01 -
Line 48 mini muffin cups with parchment paper liners. These will be the molds for your candy bites.
02 -
Place 16 ounces of milk chocolate in a microwave-safe bowl. Microwave on HIGH for 30 seconds, then stir well. Continue heating in 20-second increments, stirring after each, until the chocolate is completely melted and smooth.
03 -
Transfer the melted chocolate to a piping bag and snip off the tip. Pipe a thin layer of chocolate into the bottom of each paper liner. Gently tap the muffin pan on the counter to help the chocolate spread evenly. Save any extra chocolate by squeezing it back into the bowl for later use.
04 -
In the bowl of a stand mixer, beat the butter and corn syrup together until combined. Add milk, vanilla extract, and salt. Gradually add the powdered sugar, mixing well after each addition until you have a stiff, creamy mixture.
05 -
Transfer about 2/3 of the white creme mixture to a piping bag. Add 2 drops of orange gel food coloring and 1 drop of yellow gel food coloring to the remaining 1/3 of creme mixture in the bowl. Mix until you achieve a consistent orange color. Transfer this orange creme to a separate piping bag.
06 -
Cut the tip off the bag of white creme to create an opening about 1/2-inch in diameter.

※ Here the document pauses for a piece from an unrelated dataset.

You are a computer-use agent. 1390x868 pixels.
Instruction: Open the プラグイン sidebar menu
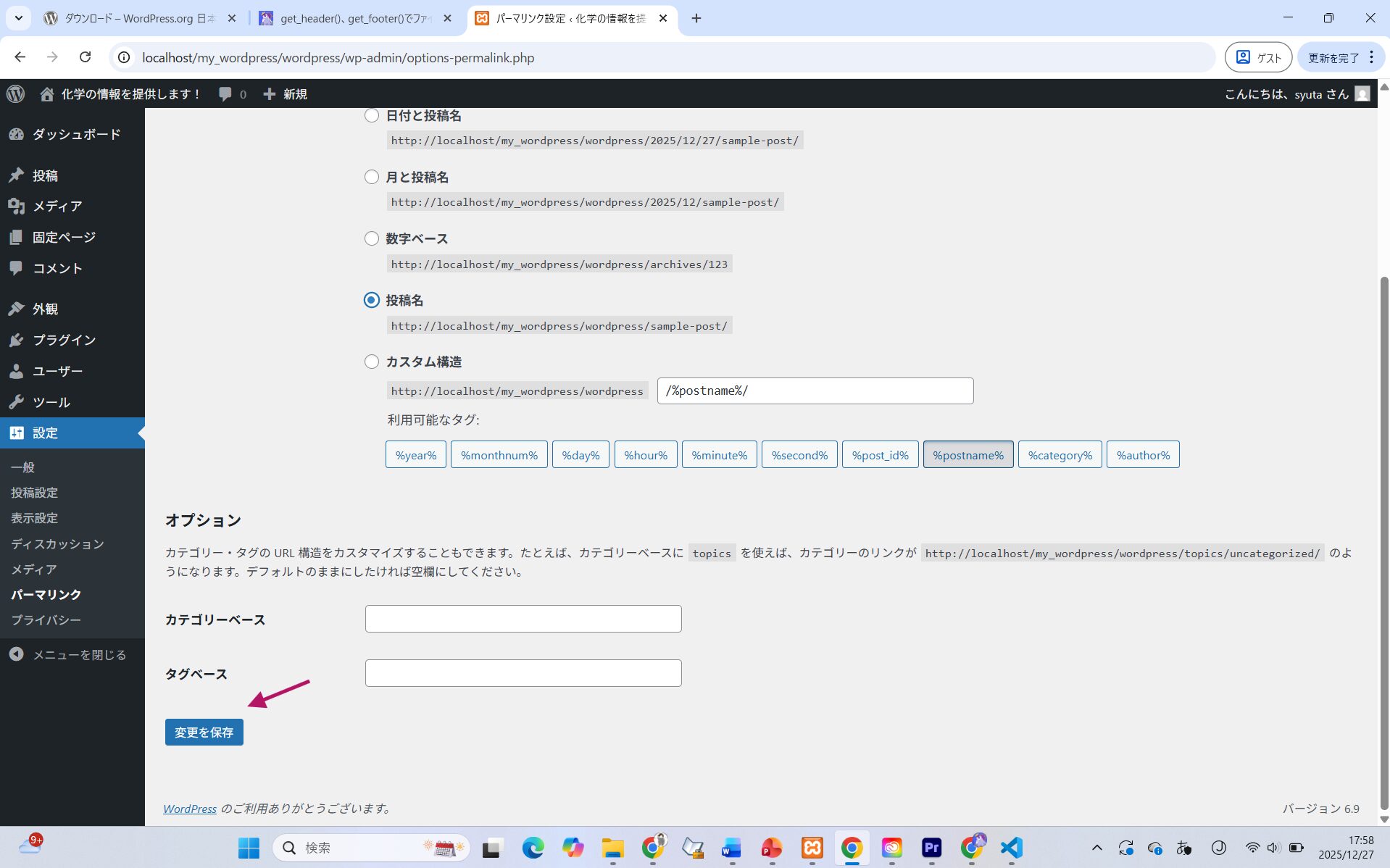pos(64,340)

Pipe a thick layer of white creme on top of the chocolate base in each liner.
07 -
Cut the tip off the bag of orange creme to create a smaller opening about 1/4-inch in diameter. Pipe a small amount of orange creme in the center of each white creme layer to resemble an egg yolk. Tap the muffin pan on the counter to help smooth out the layers.
08 -
Add the remaining 16 ounces of milk chocolate to the bowl with any leftover chocolate from earlier. Remelt in the microwave using the same incremental heating method until smooth. Transfer to a clean piping bag and cut off the tip.
09 -
Pipe the melted chocolate on top of each creme-filled cup, ensuring the chocolate completely covers the filling all the way to the edges. Tap the pan on the counter to help the chocolate settle and create a smooth top.
10 -
Refrigerate the filled muffin tins for at least 30 minutes until the chocolate is completely set. Once set, they're ready to serve or store.